21 Ways to Increase Your Potassium!
Did you know most people don't get enough potassium?! Like seriously... An estimated 2% of Americans get the recommended 4700mg daily recommendation! 🙈 #oops Which leads me to my latest food testing. I was totally intrigued and splurged in the Harmon's line yesterday. I mean come on, it practically had a label on it saying "Audrey buy ME!" 😂 It has the taste of a super ripe banana, I prefer mine more green so it was a little strong for my liking. Didn't stop me from gobbling down an organic mid afternoon snack! Great potassium content- 430mg. Woowoot! Other ways to up the ante with potassium rich foods as your days go:
Breakfast
To prepare a potassium-rich breakfast, you might start with a 1-cup serving of raisin bran, which provides about 362 milligrams of potassium. Add a medium-sized banana, which has 422 milligrams of potassium, 6 ounces of orange juice -- offering 372 milligrams of the mineral -- and an 8-ounce container of non-fat yogurt with 579 milligrams of potassium. Boom! By the end of this breakfast, you'll already have consumed 1,735 milligrams of potassium, or nearly 37 percent of an adult's required daily intake. That is 4 choices for you!
Lunch
A simple potassium-rich lunch choice is a baked potato. Although it's common to think of a banana as a high-potassium food, on average, a whole, 202-gram baked potato contains about 1,081 milligrams of potassium!

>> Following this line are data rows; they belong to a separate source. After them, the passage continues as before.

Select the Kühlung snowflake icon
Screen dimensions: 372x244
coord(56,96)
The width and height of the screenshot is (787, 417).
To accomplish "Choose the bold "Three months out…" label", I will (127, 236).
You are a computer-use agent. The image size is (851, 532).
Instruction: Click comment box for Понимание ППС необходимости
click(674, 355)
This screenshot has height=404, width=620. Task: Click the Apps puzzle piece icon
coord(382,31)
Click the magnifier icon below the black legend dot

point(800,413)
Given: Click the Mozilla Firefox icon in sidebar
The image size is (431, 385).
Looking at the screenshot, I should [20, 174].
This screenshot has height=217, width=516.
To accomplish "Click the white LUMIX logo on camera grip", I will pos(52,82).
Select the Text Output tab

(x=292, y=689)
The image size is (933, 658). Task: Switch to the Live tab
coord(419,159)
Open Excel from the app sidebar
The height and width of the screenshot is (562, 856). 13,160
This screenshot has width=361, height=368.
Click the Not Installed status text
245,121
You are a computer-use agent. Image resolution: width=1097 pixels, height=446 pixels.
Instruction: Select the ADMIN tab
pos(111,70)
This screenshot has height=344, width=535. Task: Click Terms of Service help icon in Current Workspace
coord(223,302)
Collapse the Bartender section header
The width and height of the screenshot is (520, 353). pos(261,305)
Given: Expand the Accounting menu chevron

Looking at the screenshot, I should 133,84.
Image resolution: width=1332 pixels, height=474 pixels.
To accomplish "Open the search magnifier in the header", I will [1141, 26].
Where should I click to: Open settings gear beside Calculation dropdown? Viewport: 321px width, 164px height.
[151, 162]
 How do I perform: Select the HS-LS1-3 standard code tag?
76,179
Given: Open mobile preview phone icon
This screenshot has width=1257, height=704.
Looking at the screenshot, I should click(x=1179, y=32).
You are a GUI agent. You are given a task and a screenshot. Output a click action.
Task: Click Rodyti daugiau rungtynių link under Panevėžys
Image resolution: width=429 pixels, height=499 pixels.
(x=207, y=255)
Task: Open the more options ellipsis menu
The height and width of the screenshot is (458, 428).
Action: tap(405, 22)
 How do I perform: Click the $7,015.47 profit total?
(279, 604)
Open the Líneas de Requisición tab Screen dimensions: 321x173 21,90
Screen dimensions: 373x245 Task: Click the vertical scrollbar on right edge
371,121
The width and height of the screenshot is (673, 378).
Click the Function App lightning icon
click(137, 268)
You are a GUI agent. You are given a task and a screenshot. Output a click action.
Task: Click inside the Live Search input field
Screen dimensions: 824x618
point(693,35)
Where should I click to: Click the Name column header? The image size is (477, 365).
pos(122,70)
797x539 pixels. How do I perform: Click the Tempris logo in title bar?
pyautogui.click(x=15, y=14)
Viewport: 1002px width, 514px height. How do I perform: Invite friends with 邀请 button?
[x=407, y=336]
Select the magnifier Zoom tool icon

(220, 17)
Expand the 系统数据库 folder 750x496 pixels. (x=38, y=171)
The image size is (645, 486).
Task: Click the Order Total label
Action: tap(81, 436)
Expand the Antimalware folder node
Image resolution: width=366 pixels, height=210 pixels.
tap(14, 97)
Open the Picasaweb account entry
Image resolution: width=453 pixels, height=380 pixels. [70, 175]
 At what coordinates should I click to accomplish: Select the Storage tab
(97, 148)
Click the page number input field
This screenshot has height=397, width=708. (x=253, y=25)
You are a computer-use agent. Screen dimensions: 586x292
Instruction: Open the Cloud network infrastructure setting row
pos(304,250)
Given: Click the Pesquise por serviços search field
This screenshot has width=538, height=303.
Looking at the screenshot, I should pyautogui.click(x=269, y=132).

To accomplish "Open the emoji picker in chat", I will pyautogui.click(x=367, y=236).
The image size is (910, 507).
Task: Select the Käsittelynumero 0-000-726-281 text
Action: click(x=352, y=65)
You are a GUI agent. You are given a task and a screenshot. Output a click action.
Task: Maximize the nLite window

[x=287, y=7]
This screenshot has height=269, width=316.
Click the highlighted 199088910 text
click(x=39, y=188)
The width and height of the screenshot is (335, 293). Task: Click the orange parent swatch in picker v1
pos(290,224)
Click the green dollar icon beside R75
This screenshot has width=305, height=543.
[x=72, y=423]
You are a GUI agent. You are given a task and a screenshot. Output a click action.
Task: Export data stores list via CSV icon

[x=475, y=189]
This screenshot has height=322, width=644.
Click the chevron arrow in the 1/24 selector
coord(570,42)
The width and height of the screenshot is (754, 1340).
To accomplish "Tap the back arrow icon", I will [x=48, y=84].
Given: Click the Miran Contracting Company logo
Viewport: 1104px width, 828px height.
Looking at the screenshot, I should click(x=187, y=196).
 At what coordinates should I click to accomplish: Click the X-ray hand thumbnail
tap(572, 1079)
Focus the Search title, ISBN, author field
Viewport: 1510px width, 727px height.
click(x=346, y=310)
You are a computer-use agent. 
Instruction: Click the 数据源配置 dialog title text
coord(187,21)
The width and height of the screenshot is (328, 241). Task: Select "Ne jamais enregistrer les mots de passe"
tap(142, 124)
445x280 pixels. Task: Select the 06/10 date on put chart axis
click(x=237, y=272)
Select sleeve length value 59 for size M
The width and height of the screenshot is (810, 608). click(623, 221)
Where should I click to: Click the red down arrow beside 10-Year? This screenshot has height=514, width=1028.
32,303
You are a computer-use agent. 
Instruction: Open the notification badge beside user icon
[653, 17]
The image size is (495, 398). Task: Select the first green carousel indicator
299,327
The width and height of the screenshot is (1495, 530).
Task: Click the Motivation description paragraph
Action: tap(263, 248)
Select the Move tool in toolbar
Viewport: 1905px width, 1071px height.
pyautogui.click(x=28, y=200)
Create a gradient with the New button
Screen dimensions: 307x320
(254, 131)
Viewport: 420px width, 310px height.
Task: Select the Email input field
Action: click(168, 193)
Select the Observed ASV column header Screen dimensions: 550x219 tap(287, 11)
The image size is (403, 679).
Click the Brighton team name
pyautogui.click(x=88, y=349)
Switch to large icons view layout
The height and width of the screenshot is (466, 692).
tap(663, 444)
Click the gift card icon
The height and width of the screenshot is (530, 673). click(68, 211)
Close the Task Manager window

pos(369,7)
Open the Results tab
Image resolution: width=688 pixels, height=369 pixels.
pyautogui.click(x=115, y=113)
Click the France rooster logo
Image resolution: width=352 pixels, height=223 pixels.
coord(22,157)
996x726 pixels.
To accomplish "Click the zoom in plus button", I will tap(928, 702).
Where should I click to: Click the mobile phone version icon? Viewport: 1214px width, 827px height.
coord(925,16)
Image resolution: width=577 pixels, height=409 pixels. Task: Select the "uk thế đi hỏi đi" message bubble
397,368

Pssst... that's twice as much as the potassium provided by a banana! #potatowiththewin Top it with a 1-cup serving of cooked broccoli, which contains 457 milligrams of potassium, and a homemade cheese sauce at 345 milligrams of potassium per cup, you'll have a lunch entrée that provides 1,883 milligrams of potassium. That tallies us to 7 potassium rich foods!